日本市場はデータ通信への需要が突出して高い

 データ通信に関する最大のトピックは、今年12月に導入を控えるLTE方式のサービス「Xi(クロッシィ)」だ。Xiでは、FOMAハイスピード(HSPA方式)と比較して通信速度が約10倍、周波数利用効率が約3倍、伝送遅延が約1/4となり、急増するデータ通信需要に対応するための同社の切り札となる。

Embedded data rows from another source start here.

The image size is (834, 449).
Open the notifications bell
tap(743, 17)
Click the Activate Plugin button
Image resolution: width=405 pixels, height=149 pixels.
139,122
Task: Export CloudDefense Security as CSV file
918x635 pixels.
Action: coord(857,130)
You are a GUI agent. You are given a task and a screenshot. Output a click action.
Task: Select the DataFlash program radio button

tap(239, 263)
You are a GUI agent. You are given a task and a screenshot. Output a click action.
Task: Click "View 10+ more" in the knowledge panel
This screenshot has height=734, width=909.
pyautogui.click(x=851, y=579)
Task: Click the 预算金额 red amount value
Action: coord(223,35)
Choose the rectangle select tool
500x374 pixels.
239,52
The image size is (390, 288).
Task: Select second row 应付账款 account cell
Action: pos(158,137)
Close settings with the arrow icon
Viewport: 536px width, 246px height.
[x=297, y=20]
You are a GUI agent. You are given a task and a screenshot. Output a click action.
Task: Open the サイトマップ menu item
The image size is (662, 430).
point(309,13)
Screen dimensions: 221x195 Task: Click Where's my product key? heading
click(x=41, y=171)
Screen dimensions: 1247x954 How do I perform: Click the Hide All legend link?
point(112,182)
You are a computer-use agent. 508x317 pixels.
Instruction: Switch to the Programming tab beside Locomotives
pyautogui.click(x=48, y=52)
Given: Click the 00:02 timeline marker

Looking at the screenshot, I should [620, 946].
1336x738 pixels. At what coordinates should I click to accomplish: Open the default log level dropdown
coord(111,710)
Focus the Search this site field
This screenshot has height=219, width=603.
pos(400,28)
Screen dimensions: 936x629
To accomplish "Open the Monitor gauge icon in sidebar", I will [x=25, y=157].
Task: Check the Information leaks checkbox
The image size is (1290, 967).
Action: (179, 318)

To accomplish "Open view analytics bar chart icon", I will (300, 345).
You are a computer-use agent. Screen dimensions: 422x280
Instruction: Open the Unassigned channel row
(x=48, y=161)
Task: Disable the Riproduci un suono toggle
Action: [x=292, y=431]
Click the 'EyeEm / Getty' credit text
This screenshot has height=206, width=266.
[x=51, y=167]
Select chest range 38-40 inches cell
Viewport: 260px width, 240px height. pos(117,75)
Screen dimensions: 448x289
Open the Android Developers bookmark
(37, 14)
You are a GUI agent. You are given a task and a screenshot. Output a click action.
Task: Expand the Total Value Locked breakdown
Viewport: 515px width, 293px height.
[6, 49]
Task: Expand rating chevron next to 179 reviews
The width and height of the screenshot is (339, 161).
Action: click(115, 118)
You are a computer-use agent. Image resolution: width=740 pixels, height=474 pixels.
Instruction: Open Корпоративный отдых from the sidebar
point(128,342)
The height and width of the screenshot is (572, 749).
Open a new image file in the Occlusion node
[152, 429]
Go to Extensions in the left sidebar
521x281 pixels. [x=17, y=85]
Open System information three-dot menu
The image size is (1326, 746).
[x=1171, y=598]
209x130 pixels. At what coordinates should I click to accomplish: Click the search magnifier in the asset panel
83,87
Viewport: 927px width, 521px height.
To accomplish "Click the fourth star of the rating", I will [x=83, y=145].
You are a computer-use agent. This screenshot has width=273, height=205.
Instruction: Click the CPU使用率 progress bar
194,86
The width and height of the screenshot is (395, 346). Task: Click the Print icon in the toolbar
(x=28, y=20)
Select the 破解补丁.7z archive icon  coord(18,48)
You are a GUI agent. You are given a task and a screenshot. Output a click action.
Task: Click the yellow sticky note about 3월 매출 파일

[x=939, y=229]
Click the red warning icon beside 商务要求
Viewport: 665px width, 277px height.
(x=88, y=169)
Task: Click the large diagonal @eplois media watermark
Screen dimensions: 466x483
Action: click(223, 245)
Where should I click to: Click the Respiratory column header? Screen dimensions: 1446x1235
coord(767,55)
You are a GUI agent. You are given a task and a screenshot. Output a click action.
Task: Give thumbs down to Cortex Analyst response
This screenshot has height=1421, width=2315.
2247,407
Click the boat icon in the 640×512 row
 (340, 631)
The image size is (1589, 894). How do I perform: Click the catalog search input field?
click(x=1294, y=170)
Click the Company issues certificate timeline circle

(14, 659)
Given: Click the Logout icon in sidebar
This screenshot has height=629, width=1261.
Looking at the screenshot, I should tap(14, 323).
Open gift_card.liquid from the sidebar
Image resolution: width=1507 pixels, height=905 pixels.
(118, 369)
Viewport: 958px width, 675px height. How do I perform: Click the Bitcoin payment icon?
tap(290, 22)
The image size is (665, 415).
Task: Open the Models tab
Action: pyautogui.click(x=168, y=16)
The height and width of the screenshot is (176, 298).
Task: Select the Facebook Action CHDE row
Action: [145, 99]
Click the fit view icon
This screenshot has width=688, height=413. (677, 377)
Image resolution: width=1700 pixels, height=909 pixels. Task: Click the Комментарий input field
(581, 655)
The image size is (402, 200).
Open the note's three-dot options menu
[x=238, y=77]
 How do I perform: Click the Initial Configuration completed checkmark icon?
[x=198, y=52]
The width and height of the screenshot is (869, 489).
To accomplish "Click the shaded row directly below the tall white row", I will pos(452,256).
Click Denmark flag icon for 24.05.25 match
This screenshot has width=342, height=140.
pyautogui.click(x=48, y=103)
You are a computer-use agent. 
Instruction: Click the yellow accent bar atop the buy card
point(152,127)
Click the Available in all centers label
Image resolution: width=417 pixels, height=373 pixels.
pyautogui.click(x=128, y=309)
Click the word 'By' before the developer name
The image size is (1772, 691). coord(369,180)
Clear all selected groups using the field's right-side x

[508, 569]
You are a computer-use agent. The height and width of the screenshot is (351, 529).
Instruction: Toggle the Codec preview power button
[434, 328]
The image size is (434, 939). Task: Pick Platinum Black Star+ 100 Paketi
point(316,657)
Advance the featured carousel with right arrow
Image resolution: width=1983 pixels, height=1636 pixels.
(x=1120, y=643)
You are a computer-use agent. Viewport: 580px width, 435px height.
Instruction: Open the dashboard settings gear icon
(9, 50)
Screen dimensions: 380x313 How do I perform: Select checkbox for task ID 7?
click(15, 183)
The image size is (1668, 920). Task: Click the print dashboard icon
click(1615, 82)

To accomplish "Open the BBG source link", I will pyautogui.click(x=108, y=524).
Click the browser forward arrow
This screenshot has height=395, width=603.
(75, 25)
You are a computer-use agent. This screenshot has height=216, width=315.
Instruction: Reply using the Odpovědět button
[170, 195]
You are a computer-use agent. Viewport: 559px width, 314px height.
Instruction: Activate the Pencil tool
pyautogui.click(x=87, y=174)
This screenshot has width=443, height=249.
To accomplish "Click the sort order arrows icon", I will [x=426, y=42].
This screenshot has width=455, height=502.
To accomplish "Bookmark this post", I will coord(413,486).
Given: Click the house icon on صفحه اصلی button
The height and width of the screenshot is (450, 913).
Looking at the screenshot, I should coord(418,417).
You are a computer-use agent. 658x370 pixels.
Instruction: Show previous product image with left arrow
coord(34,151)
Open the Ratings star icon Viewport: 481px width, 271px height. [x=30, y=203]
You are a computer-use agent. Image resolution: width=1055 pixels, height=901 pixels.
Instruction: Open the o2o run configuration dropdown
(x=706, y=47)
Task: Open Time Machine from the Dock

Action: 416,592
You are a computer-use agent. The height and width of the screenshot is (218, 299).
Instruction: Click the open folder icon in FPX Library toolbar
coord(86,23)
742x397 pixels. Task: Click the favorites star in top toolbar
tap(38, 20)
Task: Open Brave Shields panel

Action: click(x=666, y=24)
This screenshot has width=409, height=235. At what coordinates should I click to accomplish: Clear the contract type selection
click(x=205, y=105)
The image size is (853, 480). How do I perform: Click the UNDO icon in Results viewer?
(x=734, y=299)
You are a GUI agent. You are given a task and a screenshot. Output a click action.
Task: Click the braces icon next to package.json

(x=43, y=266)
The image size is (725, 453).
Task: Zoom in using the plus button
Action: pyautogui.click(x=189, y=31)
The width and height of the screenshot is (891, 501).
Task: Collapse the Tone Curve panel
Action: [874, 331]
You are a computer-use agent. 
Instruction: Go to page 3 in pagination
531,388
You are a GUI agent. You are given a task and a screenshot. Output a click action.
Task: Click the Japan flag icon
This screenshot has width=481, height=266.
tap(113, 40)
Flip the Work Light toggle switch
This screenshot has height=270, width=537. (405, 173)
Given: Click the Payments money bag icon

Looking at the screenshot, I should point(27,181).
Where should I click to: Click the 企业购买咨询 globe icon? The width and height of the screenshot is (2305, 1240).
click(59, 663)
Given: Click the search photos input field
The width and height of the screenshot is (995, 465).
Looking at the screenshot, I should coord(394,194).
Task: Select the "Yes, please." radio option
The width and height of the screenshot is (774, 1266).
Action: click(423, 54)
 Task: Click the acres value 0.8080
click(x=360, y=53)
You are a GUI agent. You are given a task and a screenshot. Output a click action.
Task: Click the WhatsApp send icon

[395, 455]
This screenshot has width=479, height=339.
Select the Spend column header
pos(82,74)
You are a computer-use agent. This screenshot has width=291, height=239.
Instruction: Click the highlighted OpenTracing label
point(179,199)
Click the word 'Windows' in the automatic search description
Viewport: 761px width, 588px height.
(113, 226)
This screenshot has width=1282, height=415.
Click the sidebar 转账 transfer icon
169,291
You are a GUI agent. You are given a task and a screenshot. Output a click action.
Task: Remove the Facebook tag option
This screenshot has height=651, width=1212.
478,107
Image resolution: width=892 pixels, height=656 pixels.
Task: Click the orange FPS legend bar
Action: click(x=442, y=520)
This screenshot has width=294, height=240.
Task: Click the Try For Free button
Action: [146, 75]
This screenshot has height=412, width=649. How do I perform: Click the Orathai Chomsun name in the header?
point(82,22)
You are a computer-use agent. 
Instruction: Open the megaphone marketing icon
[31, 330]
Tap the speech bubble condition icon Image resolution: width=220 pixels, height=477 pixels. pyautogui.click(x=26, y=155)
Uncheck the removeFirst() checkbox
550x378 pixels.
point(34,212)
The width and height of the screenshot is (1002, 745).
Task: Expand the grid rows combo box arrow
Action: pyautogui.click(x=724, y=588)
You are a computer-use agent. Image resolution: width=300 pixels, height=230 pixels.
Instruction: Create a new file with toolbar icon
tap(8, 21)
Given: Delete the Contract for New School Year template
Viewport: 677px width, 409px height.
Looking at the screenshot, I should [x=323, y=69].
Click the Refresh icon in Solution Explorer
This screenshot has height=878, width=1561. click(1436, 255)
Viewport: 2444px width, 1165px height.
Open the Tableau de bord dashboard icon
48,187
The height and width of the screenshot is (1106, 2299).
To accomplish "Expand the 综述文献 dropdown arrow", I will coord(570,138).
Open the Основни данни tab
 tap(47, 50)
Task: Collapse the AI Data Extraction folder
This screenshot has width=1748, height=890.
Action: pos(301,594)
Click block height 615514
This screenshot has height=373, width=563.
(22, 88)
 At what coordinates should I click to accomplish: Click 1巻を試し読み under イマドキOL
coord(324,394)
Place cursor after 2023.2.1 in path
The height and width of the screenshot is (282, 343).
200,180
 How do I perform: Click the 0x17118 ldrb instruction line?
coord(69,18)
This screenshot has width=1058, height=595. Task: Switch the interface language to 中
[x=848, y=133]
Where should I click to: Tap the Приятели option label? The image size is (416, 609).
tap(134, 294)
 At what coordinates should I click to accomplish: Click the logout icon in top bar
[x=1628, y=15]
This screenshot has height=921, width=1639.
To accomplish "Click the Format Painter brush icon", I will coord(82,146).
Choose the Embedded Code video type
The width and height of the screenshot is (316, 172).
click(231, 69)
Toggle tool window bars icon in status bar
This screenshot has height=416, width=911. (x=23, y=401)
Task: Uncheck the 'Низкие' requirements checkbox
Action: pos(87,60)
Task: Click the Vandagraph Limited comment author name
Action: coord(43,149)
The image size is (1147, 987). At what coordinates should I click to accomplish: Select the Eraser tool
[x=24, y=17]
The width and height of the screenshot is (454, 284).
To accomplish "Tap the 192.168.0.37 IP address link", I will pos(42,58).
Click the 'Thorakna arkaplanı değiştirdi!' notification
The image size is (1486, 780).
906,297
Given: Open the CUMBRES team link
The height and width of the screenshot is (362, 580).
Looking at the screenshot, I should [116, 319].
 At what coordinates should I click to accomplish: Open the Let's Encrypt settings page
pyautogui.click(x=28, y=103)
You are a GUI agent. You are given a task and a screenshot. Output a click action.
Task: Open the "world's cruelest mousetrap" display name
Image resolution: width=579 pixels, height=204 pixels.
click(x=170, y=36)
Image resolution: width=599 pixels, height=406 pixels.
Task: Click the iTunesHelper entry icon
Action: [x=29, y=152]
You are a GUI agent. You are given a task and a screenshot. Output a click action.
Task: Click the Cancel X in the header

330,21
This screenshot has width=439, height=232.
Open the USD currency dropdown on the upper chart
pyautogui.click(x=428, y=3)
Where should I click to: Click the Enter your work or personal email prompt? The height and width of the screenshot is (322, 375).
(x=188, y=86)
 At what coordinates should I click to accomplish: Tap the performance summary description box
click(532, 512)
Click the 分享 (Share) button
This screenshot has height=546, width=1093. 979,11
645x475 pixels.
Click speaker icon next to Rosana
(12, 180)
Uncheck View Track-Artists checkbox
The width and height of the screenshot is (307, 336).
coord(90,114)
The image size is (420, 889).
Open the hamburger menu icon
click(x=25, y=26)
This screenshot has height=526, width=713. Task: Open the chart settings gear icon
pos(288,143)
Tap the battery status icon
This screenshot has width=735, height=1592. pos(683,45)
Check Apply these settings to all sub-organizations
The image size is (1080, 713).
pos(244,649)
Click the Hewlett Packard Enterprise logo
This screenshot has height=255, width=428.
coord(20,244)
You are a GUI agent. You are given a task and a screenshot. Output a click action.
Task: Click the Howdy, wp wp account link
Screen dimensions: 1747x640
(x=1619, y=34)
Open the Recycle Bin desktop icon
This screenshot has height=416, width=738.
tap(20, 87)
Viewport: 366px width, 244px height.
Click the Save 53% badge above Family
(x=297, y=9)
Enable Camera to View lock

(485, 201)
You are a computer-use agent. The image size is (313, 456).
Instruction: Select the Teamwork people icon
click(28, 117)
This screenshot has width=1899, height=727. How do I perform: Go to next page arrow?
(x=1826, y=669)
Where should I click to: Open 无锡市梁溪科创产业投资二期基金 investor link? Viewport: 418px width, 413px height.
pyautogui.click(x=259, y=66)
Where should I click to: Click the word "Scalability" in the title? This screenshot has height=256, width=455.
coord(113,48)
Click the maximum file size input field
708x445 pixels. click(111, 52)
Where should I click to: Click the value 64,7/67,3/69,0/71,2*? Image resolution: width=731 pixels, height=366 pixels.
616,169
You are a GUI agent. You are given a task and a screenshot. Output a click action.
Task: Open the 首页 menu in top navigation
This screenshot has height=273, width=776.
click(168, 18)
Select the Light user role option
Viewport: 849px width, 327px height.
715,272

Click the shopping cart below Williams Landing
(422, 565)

 サービス開始当初は、パソコンに接続するデータ通信用端末からの投入となるが、サービスインから1年ほどで電話機型の端末も投入する予定。サービスエリアは東名阪地区の高トラフィック地域から展開(累計基地局数約1000局・人口カバー率約7%)し、2011年度末には県庁所在地級都市(同約5000局・約20%)、2012年度末には全国主要都市(同約1万5000局・約40%)をカバーする。

LTEへの設備投資額とサービス展開のロードマップ

 LTEに関する最近の動向に関連して辻村氏は、世界最大のユーザー数を擁する携帯電話事業者であるChina Mobile(中国移動)が導入するTDD方式のLTE(TD-LTE)について「TDDは上りと下りという周波数のペアでなく、ひとつの周波数でいい。Wi-Fi、WiMAXも使っている方式だが、その人たちはTDDのLTEに行く可能性が高いと思う」とコメント。WiMAX陣営からTD-LTEへと軸足を移すベンダーや事業者が増えるとの考えを示すとともに「細かく言うと(FDD/TDDという)2つの流れが出てくるが、LTEという大枠の中ではひとつなので、FDD/TDDデュアルモードの端末がいずれ主流になってくるのではないか」と話した。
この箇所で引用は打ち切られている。